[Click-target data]

- - -

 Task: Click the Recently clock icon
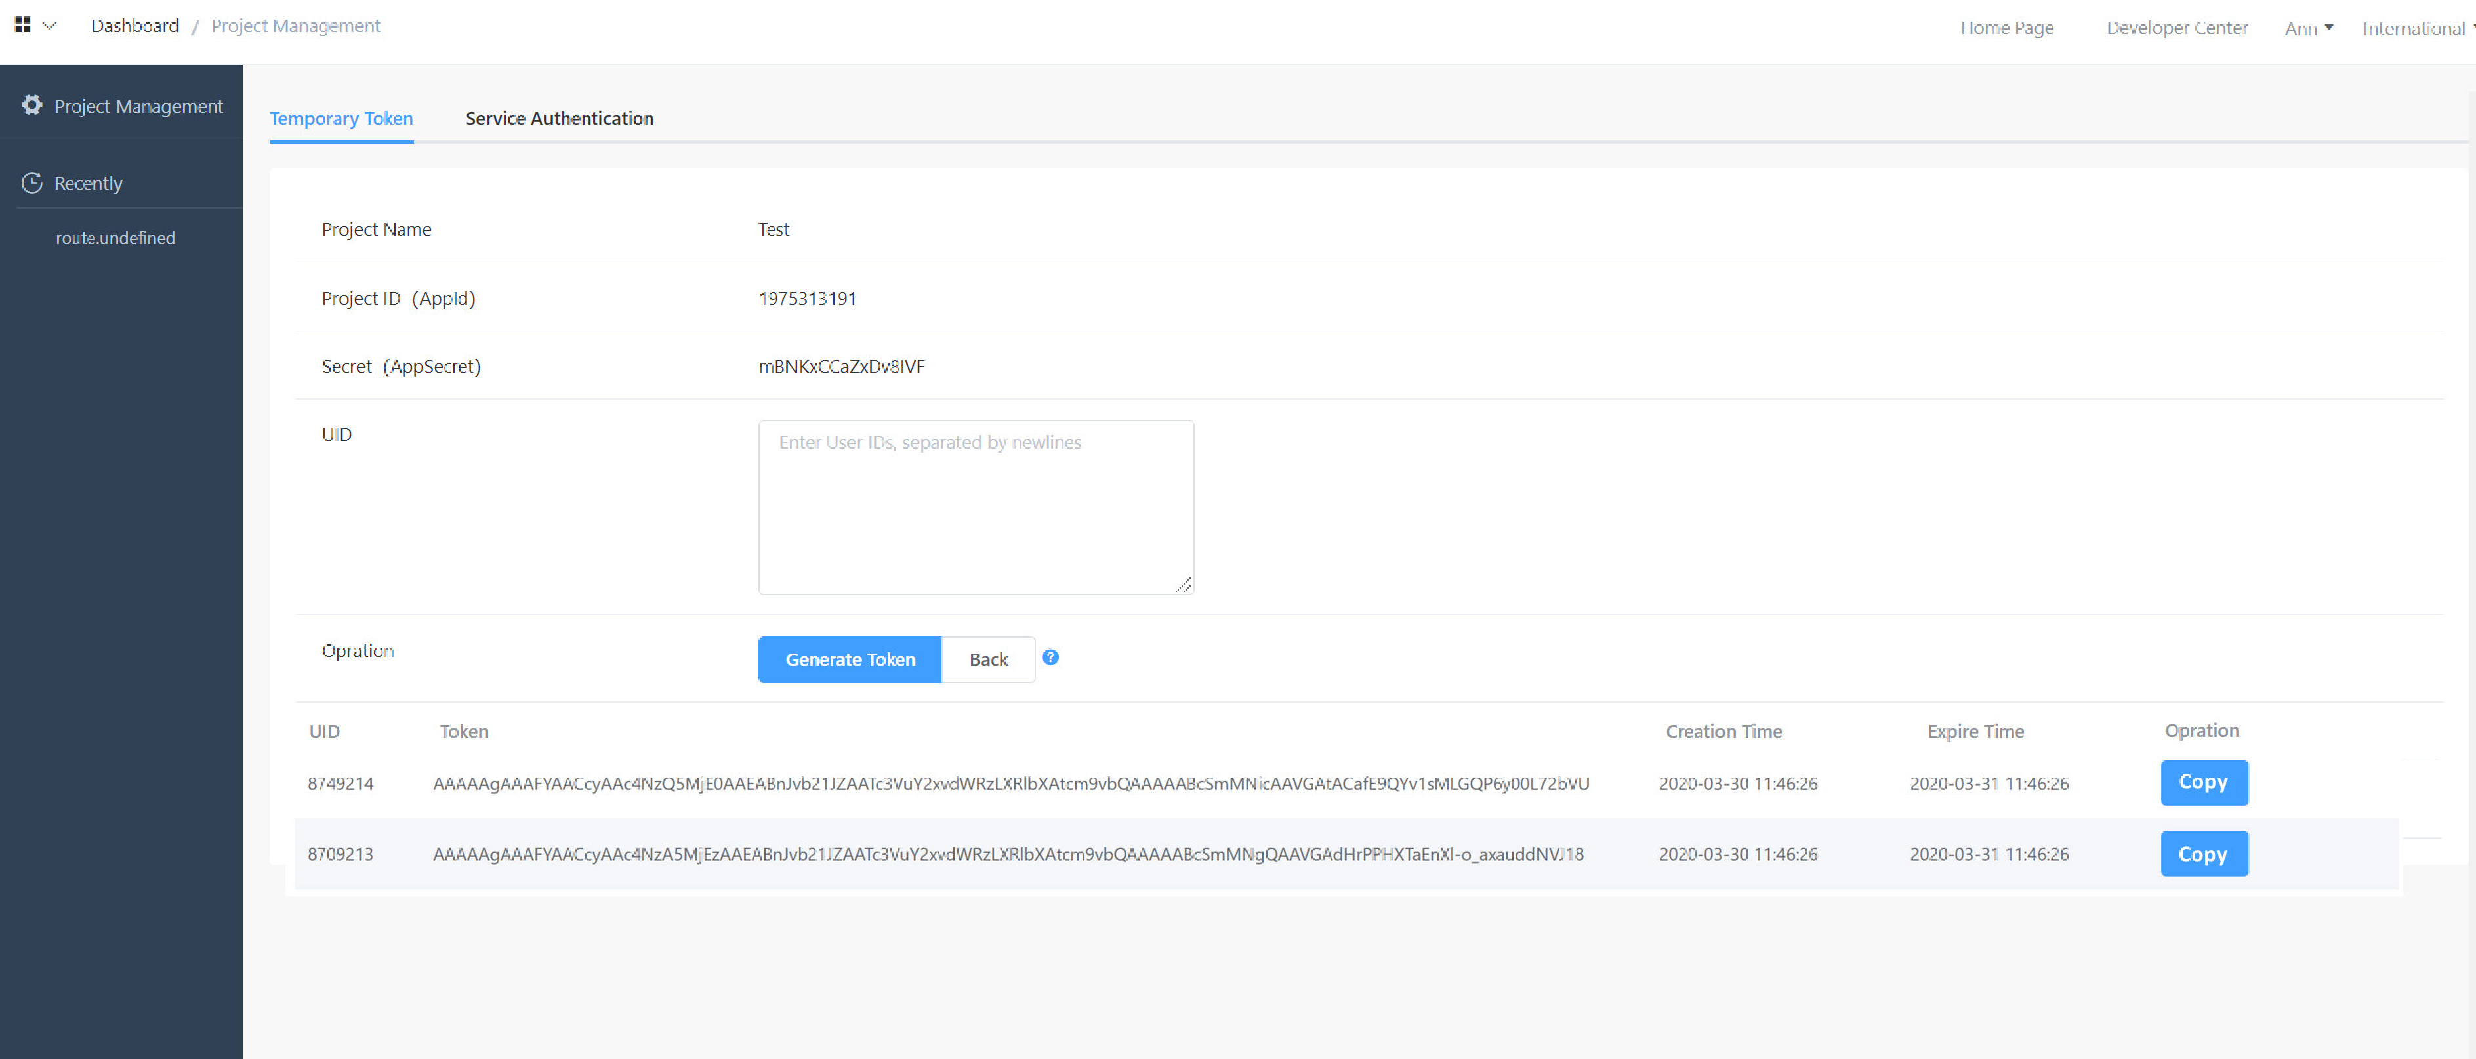33,183
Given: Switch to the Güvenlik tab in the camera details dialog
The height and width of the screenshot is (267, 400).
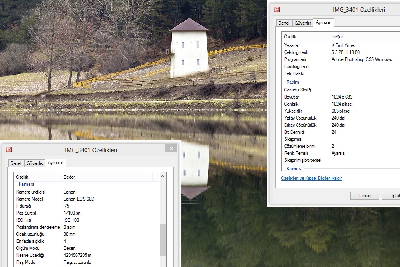Looking at the screenshot, I should point(35,163).
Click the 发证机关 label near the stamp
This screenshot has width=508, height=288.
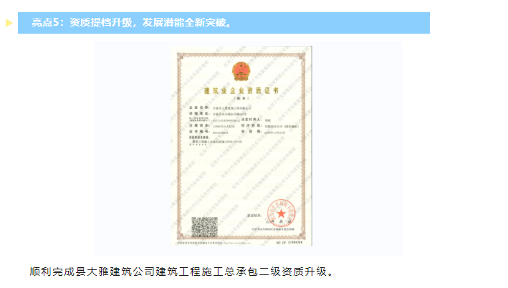(x=254, y=216)
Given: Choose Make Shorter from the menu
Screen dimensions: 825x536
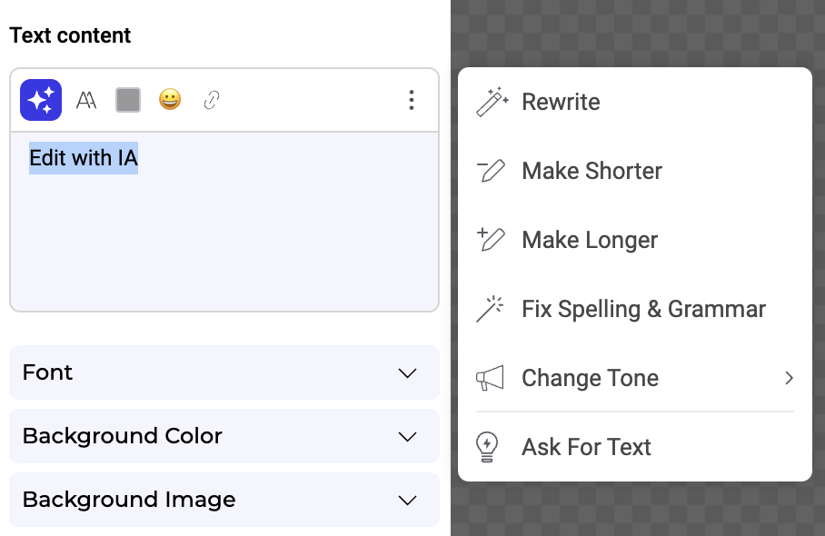Looking at the screenshot, I should (592, 171).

- - -

TASK:
Output everything from the line containing "Click the 发证机关 label near the stamp" down to the end of the material as a numbered list, skipping blank lines. Leave the pictures out of your answer.

CORRECT RESPONSE:
1. Click the 发证机关 label near the stamp
2. This screenshot has width=508, height=288.
3. (x=254, y=216)
4. Given: Choose Make Shorter from the menu
5. Screen dimensions: 825x536
6. Looking at the screenshot, I should (592, 171).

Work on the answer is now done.